Amazônia FiDoc reúne narrativas da Amazônia Legal e da Pan-Amazônia e fortalece o intercâmbio entre realizadores, público e mercado
Com filmes de diferentes territórios da Pan-Amazônia e da Amazônia Legal, o 11º Festival Pan-Amazônico de Cinema – Amazônia FiDoc transforma Belém e também cidades ribeirinhas da região em pontos de encontros e vitrines do cinema contemporâneo entre os dias 28 de abril e 6 de maio. Com exibições gratuitas em vários pontos da cidade, o evento reafirma seu papel como espaço de integração regional, valorização da identidade cultural, debate sobre questões socioambientais e fortalecimento do audiovisual produzido na Amazônia.
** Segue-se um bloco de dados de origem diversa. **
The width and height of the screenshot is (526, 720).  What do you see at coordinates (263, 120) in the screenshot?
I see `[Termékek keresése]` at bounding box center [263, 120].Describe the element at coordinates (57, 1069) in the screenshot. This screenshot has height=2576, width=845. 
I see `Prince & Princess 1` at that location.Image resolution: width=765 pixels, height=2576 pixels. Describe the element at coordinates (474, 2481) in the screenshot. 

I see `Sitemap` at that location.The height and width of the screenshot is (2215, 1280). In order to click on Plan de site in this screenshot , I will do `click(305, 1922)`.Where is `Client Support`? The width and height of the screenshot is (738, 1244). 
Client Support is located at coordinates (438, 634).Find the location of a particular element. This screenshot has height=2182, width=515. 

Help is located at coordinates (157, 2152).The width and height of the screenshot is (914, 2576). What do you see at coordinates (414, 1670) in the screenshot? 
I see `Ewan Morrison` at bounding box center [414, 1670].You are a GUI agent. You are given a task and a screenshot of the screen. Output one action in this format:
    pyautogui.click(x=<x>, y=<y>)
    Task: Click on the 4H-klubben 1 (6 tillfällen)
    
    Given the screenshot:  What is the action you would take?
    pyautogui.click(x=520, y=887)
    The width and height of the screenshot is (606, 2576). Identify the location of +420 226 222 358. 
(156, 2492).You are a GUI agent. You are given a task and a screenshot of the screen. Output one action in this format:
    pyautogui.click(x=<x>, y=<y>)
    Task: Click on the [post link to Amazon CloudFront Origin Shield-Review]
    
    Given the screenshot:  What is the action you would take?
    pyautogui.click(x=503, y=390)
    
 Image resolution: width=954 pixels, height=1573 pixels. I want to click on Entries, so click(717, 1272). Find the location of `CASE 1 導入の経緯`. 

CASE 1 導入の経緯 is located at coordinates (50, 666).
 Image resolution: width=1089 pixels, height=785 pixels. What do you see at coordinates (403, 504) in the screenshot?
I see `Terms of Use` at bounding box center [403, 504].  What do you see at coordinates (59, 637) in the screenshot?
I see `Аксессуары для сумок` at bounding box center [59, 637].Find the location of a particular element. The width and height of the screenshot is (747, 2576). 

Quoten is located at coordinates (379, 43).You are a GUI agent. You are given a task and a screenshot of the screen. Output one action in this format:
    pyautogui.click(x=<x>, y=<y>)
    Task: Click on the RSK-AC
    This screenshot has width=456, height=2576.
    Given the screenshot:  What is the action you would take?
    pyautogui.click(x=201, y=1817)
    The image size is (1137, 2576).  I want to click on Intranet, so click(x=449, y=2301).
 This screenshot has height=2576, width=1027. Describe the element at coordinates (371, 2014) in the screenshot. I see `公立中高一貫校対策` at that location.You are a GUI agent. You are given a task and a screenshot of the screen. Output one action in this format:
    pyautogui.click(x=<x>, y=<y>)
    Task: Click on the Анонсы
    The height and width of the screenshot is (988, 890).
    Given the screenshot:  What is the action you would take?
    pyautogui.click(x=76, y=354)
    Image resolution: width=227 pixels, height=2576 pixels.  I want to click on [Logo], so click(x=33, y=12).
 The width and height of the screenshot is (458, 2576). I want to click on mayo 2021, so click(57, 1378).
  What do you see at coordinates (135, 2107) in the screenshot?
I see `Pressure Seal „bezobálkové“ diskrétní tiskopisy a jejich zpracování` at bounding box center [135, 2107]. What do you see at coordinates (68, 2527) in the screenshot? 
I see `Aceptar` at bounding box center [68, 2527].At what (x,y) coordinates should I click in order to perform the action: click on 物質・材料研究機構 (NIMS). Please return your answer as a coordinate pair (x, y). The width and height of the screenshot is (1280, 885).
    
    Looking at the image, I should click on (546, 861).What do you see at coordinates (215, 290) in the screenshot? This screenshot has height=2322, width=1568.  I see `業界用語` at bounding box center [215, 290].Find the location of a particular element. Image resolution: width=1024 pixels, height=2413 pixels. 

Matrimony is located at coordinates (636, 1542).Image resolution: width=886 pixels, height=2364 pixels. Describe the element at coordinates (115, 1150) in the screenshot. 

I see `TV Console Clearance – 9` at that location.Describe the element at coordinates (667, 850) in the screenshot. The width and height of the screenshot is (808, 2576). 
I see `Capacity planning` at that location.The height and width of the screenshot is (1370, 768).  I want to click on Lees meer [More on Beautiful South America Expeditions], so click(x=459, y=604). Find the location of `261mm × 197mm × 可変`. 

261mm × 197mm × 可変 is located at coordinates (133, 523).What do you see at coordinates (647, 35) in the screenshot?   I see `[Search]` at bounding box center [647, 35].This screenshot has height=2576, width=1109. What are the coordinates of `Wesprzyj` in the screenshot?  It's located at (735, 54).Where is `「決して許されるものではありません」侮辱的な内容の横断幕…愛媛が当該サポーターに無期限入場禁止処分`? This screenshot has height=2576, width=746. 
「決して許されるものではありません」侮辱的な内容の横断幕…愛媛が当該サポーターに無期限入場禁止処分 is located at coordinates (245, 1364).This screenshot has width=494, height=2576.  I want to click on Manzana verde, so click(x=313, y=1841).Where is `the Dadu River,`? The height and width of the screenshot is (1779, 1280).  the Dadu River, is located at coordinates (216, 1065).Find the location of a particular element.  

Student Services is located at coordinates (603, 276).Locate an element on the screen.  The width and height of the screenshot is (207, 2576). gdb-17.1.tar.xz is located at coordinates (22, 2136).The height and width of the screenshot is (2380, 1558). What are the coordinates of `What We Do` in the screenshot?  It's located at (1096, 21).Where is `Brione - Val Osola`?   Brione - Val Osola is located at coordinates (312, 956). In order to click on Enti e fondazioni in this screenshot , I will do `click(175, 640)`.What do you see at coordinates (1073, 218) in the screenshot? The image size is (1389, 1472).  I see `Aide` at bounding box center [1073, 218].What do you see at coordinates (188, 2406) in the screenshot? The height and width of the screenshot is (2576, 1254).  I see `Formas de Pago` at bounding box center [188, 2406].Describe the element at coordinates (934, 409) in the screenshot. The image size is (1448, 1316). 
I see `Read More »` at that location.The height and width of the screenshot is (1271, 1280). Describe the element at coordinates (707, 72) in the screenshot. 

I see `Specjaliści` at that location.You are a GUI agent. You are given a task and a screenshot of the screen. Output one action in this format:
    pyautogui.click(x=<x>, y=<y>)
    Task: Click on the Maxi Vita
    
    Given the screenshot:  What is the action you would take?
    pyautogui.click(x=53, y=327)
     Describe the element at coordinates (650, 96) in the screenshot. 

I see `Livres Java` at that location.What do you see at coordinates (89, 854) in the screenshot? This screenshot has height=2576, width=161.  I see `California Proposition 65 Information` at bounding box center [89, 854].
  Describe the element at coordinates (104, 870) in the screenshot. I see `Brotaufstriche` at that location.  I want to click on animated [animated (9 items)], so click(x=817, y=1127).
A programação reúne obras do Acre, Amapá, Amazonas, Maranhão, Mato Grosso, Pará, Rondônia e Tocantins, e também, além do Brasil, Peru, Colômbia, Venezuela, Bolívia, Equador, Guiana, Suriname e Guiana Francesa, ampliando o diálogo entre diferentes territórios, culturas, idiomas e formas de narrar a região.
A 11ª edição do festival conta com patrocínio da Petrobras, por meio da Lei Rouanet de Incentivo a Projetos Culturais, Ministério da Cultura e Governo do Brasil, com apoio cultural do Governo do Estado do Pará, Sesc-Pará, Fórum dos Festivais e Prefeitura de Belém. A realização e produção são da Z Filmes e do Instituto Culta da Amazônia.
A abertura ocorre na terça-feira, 28 de abril, no Theatro da Paz, a partir das 19h, com cerimônia oficial e sessão especial de abertura com cineastas convidados, apresentação de quarteto de cordas da Orquestra Paraense de Cinema com regência do Maestro Gabriel Silva e exibição do filme-homenagem à Rainha do Carimbó Chamegado, o documentário “Dona Onete: Meu Coração Neste Pedacinho Aqui” (RJ), com direção de Mini Kerti e roteiro de Carolina Albuquerque e Victor Nascimento.
O Amazônia FiDoc não funciona apenas como mostra de filmes. Ao longo de nove dias, o festival promove uma programação que inclui oficinas, mesas de discussão e atividades formativas, além de mostras associadas, como videoclipes, videoarte e o segmento As Amazonas do Cinema, dedicado a obras dirigidas por mulheres dentro da programação oficial. A proposta é ampliar a experiência do público e fortalecer o intercâmbio entre criação, reflexão crítica e formação no campo audiovisual.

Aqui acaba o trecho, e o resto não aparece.